§ Directions for this task
Repeat word for word the lines from the one containing "Viewport: 792px width, 594px" through the end of the lines.

§ Record set

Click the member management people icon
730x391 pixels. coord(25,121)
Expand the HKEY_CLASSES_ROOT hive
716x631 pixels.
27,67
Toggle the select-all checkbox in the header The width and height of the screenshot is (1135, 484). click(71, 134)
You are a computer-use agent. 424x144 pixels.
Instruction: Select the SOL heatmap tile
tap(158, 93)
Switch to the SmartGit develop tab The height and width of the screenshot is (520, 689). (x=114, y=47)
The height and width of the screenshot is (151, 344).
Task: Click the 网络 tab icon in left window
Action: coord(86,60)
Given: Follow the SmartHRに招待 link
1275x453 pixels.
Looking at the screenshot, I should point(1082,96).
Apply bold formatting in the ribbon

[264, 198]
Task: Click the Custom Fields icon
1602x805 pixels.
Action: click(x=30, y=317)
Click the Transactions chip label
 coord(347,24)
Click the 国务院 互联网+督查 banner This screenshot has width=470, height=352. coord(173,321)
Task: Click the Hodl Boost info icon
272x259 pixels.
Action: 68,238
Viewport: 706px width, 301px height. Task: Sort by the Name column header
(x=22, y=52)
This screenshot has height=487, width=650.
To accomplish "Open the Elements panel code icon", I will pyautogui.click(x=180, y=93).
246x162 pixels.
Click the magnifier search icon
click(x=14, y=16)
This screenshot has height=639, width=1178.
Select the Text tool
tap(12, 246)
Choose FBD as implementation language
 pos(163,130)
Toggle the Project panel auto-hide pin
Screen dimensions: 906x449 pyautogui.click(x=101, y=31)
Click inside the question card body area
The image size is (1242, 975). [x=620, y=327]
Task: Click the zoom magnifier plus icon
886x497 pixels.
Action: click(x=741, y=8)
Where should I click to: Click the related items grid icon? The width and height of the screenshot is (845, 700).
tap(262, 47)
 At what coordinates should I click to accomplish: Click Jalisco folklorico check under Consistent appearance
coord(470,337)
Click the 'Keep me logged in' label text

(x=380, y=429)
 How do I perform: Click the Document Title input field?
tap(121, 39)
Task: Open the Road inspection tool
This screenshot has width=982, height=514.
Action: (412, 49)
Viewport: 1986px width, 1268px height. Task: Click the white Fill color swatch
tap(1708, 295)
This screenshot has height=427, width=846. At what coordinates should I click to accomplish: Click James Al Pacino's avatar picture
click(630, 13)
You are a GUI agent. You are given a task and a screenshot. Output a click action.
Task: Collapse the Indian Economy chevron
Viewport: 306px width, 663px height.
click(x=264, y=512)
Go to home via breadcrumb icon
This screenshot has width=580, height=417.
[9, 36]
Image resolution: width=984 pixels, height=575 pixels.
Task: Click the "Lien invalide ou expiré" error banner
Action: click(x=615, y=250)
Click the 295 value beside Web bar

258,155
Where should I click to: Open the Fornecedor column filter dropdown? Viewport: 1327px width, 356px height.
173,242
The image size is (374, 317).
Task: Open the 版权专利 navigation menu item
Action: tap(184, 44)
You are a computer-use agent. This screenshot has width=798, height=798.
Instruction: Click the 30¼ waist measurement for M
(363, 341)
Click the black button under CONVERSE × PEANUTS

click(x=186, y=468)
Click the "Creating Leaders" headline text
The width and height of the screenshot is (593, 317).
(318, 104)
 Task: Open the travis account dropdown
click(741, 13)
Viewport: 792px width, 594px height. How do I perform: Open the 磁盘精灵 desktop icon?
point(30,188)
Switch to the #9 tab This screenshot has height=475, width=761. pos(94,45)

§ Result for this task
Viewport: 792px width, 594px height. How do I perform: Open the 磁盘精灵 desktop icon?
point(30,188)
Switch to the #9 tab This screenshot has height=475, width=761. pos(94,45)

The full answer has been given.